United States v. Victorian
This text of 220 F. App'x 632 (United States v. Victorian) is published on Counsel Stack Legal Research, covering Court of Appeals for the Ninth Circuit primary law. Counsel Stack provides free access to over 12 million legal documents including statutes, case law, regulations, and constitutions.
Opinion
MEMORANDUM
George Donald Victorian appeals the 42-month sentence imposed after the district court revoked his supervised release under 18 U.S.C. § 3583(e)(3). We affirm. Be[633]*633cause the parties are familiar with the facts and procedural background, we do not recite them here.

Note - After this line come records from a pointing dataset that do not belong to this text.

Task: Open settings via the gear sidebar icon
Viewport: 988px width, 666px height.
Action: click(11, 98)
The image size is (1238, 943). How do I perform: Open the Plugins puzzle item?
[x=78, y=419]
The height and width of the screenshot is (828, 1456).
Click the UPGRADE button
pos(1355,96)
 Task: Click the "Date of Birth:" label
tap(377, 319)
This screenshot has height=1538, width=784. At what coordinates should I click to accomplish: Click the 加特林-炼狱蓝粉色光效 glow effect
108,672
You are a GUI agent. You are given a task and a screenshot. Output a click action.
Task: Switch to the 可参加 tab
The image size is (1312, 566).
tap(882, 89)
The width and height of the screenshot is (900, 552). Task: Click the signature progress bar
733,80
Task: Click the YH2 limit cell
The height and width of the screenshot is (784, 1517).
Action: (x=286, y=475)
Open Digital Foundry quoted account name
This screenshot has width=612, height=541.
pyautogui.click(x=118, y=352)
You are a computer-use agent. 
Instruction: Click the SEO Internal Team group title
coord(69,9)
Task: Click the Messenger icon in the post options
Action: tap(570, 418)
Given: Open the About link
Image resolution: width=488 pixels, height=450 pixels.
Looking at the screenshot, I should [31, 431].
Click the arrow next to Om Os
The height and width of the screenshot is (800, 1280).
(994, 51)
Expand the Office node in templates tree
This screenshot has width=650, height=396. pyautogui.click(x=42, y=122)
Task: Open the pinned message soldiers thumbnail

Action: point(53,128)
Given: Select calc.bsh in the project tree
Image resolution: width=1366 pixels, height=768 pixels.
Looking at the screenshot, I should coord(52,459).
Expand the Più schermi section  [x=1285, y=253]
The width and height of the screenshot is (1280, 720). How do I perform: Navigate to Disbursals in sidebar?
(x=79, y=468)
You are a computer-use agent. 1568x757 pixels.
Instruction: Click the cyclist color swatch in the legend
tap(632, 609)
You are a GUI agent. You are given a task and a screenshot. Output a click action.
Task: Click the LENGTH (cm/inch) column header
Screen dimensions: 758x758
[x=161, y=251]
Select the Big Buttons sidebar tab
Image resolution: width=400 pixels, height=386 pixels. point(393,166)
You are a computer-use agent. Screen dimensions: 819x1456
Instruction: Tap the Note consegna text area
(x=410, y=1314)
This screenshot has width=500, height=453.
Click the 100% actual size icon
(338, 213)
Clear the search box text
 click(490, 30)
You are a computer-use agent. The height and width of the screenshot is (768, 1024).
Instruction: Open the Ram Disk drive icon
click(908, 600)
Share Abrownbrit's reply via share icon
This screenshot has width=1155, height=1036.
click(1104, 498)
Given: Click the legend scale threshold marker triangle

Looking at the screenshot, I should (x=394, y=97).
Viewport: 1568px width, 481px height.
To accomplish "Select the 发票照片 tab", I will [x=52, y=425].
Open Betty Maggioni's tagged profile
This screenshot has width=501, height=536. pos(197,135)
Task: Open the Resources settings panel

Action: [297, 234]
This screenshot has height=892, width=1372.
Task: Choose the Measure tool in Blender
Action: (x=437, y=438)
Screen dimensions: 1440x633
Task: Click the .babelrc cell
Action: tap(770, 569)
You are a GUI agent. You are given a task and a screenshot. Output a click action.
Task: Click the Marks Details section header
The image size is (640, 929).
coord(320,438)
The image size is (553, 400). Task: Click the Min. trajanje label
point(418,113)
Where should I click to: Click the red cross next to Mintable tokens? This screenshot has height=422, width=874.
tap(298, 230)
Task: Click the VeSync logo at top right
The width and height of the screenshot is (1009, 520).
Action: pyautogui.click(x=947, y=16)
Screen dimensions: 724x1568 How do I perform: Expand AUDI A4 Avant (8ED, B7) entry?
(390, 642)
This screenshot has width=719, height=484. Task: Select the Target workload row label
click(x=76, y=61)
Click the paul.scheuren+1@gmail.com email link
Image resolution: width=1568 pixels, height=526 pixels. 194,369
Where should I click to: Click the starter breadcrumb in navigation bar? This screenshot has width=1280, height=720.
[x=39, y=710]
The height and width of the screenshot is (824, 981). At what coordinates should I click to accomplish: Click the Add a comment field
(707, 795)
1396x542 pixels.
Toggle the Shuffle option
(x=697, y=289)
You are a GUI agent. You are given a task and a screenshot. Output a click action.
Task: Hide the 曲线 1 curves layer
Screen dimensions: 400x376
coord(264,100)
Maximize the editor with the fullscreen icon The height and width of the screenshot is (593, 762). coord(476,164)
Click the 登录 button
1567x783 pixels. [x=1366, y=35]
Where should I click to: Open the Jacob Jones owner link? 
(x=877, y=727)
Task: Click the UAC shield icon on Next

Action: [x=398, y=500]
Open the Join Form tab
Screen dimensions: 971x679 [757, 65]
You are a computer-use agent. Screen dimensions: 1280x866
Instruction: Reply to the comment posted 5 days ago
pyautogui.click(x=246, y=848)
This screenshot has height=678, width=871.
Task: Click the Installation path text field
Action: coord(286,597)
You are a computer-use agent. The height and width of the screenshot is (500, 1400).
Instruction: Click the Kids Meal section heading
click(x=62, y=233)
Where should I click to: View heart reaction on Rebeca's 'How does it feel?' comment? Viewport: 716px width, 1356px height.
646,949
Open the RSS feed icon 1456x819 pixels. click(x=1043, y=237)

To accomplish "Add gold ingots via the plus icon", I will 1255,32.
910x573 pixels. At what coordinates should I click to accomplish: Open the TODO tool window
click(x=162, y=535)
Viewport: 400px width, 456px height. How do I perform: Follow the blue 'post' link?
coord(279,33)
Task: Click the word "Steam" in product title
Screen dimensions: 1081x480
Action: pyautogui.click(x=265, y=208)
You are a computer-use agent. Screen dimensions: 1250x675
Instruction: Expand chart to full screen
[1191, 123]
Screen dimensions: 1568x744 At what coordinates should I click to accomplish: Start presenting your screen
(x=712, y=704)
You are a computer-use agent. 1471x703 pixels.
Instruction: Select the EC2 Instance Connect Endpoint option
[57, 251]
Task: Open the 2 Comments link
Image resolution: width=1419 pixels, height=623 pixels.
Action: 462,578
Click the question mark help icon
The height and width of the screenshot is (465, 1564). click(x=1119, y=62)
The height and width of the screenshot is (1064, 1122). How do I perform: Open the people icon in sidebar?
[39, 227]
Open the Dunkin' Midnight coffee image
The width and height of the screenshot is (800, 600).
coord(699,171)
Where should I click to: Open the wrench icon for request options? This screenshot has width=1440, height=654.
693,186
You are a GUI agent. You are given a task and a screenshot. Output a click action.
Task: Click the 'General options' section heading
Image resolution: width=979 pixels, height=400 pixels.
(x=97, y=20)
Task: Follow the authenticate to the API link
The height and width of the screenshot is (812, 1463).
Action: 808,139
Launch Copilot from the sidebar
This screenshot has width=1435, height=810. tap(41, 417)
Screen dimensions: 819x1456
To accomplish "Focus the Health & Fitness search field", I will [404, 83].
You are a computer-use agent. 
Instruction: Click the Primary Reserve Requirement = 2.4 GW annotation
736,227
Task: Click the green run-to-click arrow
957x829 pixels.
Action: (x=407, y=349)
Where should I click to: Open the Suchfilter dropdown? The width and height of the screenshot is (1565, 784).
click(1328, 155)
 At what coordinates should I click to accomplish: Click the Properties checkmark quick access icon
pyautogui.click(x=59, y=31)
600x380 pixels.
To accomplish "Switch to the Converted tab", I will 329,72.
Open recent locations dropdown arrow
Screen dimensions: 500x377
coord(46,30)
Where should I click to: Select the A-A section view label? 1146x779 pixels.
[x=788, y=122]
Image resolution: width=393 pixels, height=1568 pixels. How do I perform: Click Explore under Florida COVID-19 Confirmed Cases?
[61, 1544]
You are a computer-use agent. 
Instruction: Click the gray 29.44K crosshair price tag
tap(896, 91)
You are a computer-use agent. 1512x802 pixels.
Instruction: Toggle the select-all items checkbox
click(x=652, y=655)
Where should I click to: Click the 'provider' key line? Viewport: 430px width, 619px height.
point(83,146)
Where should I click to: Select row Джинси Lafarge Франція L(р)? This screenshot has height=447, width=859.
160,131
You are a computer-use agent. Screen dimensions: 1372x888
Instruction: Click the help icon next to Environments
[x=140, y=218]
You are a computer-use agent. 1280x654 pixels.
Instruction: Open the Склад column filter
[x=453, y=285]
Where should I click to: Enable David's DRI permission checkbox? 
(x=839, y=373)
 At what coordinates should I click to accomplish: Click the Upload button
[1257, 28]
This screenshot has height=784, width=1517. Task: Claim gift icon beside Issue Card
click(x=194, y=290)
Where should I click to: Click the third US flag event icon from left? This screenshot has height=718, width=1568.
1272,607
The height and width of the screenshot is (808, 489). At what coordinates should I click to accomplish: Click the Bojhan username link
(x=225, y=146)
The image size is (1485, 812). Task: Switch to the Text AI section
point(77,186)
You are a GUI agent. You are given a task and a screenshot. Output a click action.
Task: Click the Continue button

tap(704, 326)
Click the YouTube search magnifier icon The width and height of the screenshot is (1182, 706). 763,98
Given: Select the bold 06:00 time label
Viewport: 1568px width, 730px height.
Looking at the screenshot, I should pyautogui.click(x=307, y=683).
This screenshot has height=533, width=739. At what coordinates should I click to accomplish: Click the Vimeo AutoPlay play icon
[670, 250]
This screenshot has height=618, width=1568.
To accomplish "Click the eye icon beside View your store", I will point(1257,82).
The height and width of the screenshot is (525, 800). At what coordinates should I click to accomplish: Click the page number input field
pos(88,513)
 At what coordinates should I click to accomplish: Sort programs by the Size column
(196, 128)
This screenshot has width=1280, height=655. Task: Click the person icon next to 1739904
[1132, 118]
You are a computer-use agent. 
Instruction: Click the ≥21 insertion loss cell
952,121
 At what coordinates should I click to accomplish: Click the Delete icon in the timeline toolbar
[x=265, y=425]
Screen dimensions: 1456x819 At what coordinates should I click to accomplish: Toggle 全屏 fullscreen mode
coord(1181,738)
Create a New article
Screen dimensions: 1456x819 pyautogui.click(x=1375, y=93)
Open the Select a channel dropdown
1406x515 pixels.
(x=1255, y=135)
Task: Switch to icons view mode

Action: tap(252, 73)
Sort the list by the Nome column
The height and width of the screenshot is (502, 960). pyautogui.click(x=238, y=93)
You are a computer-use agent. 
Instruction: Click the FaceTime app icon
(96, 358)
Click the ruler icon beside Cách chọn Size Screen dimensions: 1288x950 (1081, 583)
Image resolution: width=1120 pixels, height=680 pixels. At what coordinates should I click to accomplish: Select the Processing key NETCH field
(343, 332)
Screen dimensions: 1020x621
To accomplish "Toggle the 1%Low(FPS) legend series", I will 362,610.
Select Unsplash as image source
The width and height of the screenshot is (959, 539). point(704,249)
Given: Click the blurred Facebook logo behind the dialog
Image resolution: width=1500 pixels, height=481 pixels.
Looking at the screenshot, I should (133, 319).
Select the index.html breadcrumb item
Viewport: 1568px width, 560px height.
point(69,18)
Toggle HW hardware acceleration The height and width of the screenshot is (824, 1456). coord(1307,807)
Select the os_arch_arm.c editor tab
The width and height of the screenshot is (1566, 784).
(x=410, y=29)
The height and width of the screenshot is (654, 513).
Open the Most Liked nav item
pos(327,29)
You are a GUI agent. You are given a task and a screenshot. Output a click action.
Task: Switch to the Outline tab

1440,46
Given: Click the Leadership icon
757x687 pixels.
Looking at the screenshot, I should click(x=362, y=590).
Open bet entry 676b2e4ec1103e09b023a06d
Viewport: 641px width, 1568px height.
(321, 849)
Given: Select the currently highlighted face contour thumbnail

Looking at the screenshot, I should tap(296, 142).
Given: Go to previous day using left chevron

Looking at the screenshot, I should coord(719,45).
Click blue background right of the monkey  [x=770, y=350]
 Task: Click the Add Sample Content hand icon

Our cases have consistently held that “imposition of imprisonment following the revocation of supervised release is part of the original sentence authorized by the fact of conviction.... ” United States v. Huerta-Pimental, 445 F.3d 1220, 1225 (9th Cir.2006). It follows that in this case the district court was permitted to sentence Victorian up to the term authorized by 18 U.S.C. § 924(c), subject to a cap of five years set out by 18 U.S.C. § 3583(e) for Class A felony convictions. Victorian’s December 2005 sentence of one year of supervised release did not reduce the authorized sentencing range to one year.
When sentencing under § 3583, the district court need only consult the advisory guidelines. See United States v. Tadeo, 222 F.3d 623, 625 (9th Cir.2000). Here, the district court considered and rejected the guidelines sentence as insufficient because Victorian presented a danger to his community and consistently exploited the district court’s earlier leniency. Notwithstanding any findings about eligibility for residential rehabilitation, these reasons were sufficient to support the above-guidelines sentence. See United States v. Miqbel, 444 F.3d 1173, 1178 (9th Cir.2006).
AFFIRMED.
This disposition is not appropriate for publication and is not precedent except as provided by 9th Cir. R. 36-3.